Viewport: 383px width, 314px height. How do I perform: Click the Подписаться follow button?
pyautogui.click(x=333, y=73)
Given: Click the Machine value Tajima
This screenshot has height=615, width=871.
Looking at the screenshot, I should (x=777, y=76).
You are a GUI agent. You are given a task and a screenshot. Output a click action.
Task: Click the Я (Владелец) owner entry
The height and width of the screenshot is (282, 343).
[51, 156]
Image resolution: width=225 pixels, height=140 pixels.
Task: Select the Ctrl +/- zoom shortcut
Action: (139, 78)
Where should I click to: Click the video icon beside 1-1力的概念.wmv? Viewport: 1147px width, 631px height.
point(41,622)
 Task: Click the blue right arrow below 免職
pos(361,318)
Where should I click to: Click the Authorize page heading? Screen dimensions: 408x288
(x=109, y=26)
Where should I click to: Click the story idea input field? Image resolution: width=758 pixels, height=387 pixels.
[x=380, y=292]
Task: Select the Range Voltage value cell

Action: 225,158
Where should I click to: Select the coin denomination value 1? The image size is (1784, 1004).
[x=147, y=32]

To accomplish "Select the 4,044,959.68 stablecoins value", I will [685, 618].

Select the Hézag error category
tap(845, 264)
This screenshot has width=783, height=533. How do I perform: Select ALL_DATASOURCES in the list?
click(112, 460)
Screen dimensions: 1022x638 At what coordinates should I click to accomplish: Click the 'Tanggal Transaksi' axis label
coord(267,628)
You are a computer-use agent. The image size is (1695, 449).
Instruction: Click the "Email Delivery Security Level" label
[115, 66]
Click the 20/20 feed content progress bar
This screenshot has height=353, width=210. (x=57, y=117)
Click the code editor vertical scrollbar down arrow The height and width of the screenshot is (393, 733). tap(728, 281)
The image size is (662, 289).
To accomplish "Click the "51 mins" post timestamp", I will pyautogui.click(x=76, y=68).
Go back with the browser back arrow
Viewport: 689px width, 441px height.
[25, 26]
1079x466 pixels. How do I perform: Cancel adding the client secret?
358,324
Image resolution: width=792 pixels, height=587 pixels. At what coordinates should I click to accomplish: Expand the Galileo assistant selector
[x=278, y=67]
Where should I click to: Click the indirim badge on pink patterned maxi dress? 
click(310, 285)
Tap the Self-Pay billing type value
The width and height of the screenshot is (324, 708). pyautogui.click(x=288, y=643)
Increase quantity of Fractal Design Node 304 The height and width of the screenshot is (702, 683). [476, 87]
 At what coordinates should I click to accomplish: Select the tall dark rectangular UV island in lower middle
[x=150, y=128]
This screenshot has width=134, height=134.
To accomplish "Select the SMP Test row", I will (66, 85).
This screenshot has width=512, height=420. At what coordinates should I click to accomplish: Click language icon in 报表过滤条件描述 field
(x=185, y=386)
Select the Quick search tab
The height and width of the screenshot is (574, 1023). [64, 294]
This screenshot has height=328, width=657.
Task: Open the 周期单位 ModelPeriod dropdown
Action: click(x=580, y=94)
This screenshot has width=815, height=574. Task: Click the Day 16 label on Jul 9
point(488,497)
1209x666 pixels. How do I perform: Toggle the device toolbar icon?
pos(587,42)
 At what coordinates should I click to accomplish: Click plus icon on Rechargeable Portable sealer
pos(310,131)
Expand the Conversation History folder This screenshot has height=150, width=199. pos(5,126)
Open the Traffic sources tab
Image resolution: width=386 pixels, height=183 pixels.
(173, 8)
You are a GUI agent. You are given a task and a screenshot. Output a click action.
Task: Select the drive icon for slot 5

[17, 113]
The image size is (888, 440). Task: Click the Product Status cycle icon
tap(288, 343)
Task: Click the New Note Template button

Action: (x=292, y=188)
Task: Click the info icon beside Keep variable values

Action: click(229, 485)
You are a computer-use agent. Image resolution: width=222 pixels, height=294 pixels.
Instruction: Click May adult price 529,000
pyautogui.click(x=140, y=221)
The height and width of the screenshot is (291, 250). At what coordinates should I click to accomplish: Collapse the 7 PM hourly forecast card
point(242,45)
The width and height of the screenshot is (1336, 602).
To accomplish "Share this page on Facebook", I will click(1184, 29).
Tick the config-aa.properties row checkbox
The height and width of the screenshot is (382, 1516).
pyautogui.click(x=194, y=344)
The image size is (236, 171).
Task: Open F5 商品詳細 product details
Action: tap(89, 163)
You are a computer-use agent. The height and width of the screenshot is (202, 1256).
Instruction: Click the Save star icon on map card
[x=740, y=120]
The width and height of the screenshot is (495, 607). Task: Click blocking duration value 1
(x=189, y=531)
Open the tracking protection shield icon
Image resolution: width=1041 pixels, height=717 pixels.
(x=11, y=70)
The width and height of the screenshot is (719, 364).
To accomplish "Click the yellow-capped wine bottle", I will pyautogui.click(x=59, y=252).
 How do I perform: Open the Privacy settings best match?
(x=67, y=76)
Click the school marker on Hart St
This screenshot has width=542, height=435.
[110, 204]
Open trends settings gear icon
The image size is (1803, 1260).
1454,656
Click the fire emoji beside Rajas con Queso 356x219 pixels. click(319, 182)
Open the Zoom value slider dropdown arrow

### WHAT IS NEEDED
Above are the entries; copy every line among them that contains the word "computer".

### SOLUTION BELOW
You are a computer-use agent. The image size is (1695, 449).
You are a computer-use agent. Image resolution: width=222 pixels, height=294 pixels.
You are a computer-use agent. The height and width of the screenshot is (202, 1256).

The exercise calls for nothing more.